A more exotic distribution is Laplace, which has some similarities with Normal, but has higher excess. It has the following PDF:

\[\begin{equation} f(y_t) = \frac{1}{2 s} \exp \left( -\frac{\left| y_t - \mu_{y,t} \right|}{s} \right) , \tag{4.9} \end{equation}\] where \(s\) is the scale parameter, which, when estimated using likelihood, is equal to the Mean Absolute Error (MAE): \[\begin{equation} \hat{s} = \frac{1}{T} \sum_{t=1}^T \left| y_t - \hat{\mu}_{y,t} \right| . \tag{4.10} \end{equation}\]

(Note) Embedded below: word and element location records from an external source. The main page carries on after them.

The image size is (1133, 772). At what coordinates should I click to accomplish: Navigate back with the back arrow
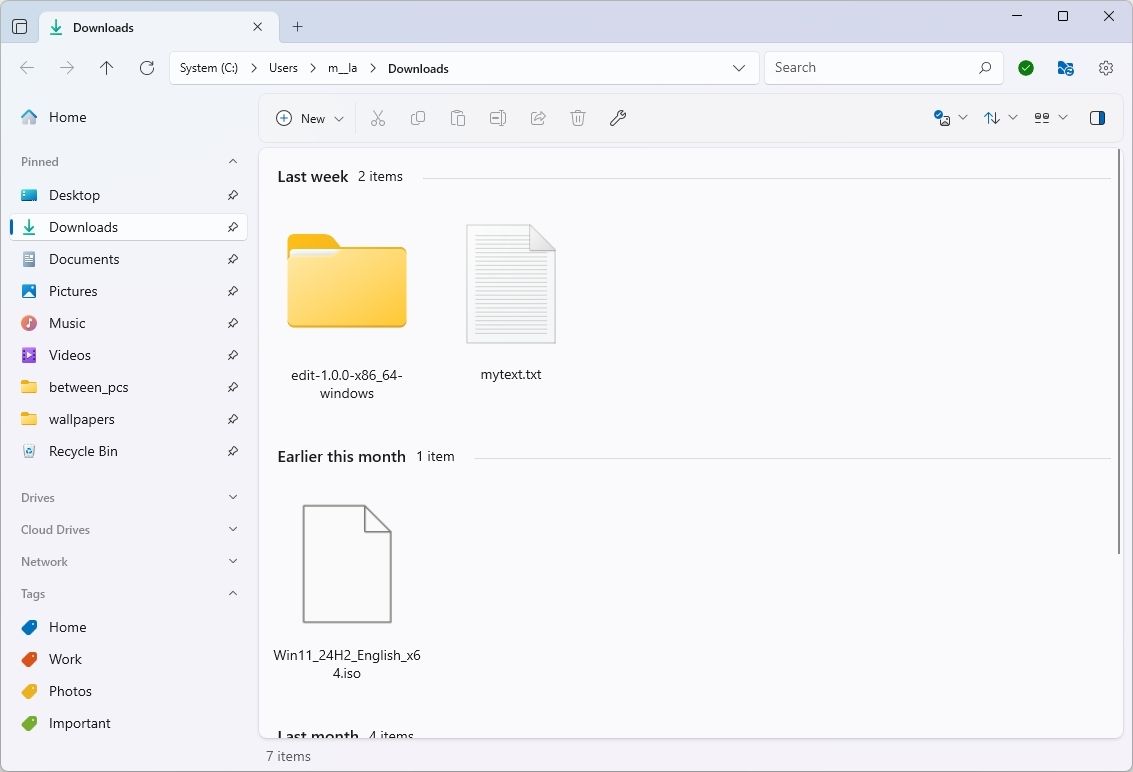pyautogui.click(x=27, y=67)
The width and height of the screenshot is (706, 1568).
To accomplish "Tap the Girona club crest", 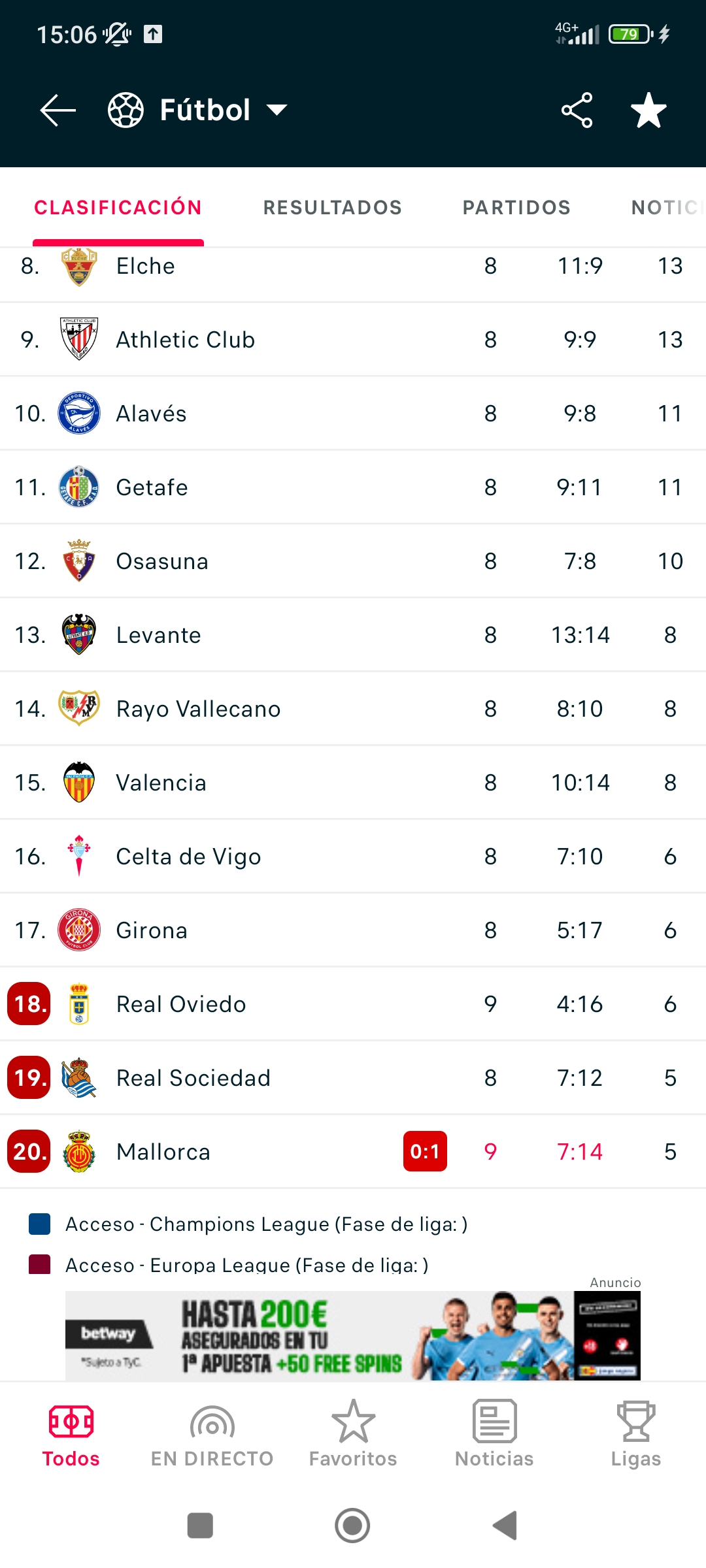I will (78, 930).
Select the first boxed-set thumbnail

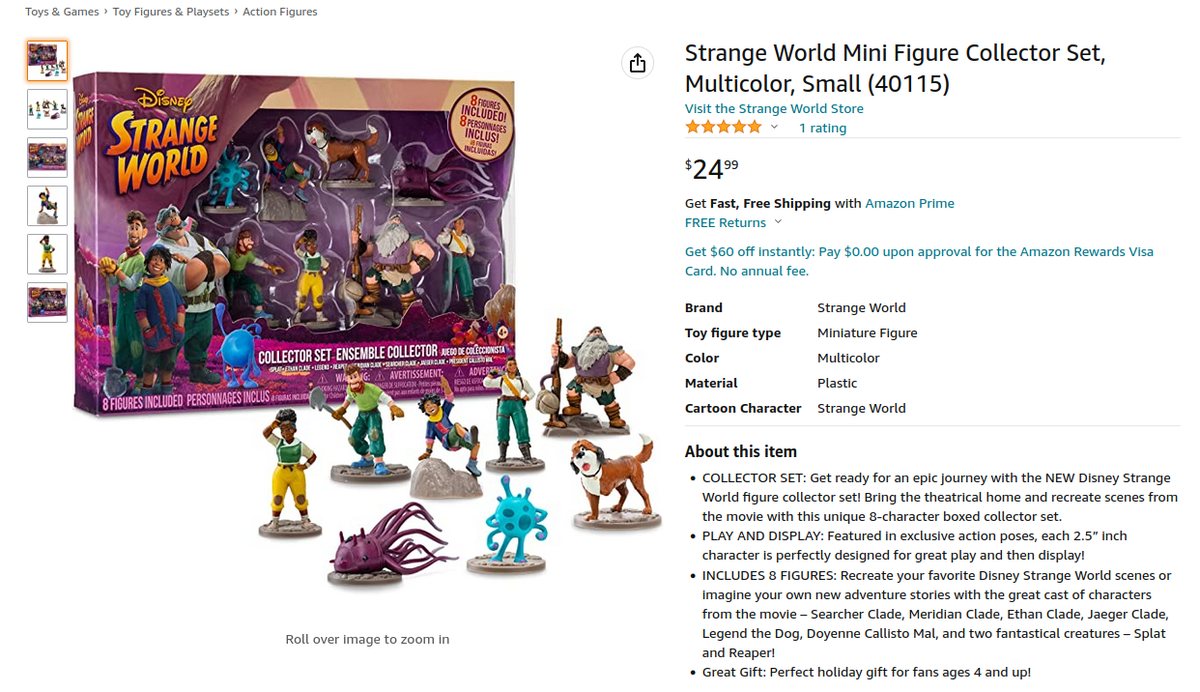47,61
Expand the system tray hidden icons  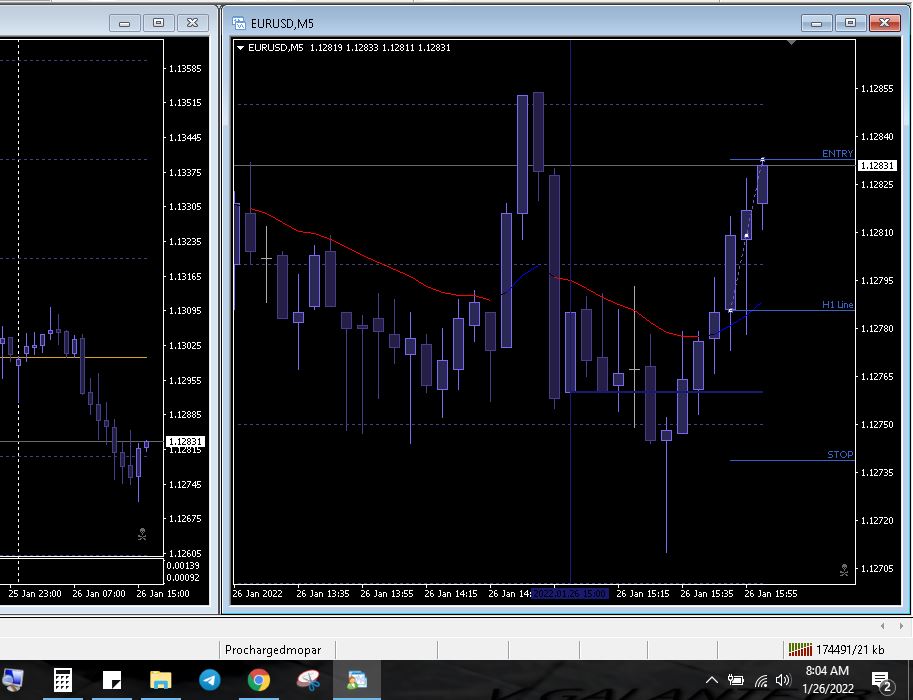point(712,681)
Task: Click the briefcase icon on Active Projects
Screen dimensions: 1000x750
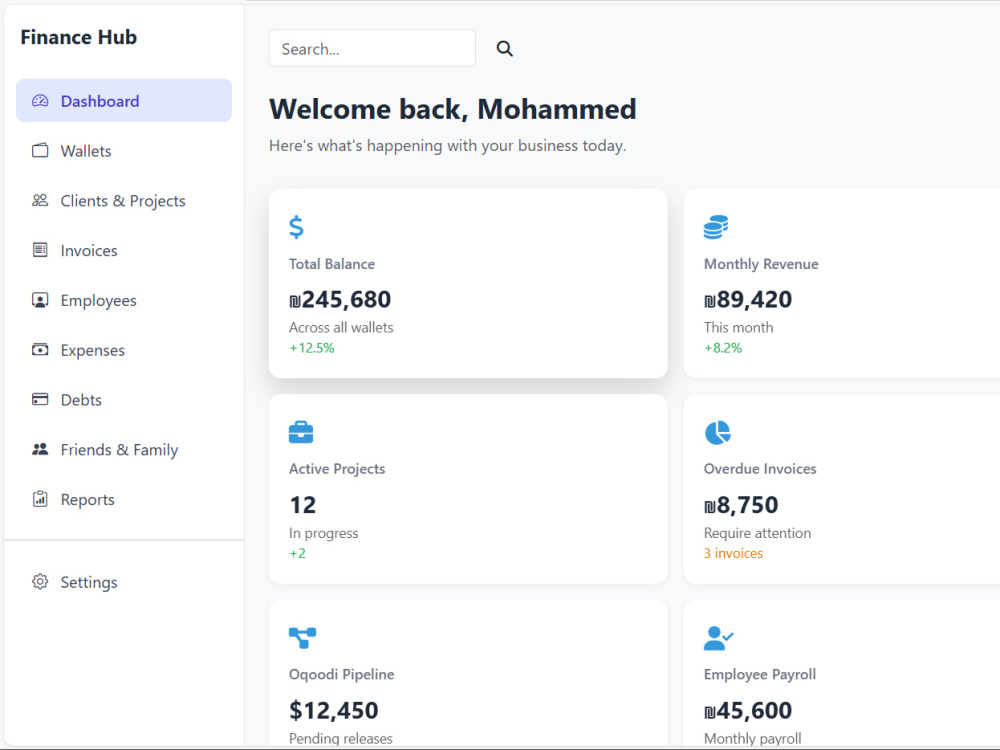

It has the shape shown on Figure 4.9.

Probability Density Function of Laplace distribution

Figure 4.9: Probability Density Function of Laplace distribution

Similar to the Normal distribution, the skewness of Laplace is equal to zero. However, it has fatter tails - its kurtosis is equal to 6 instead of 3.

The variance of the random variable following Laplace distribution is equal to: \[\begin{equation} \sigma^2 = 2 s^2. \tag{4.11} \end{equation}\]

The dlaplace, qlaplace, plaplace and rlaplace functions from greybox package implement different sides of Laplace distribution in R.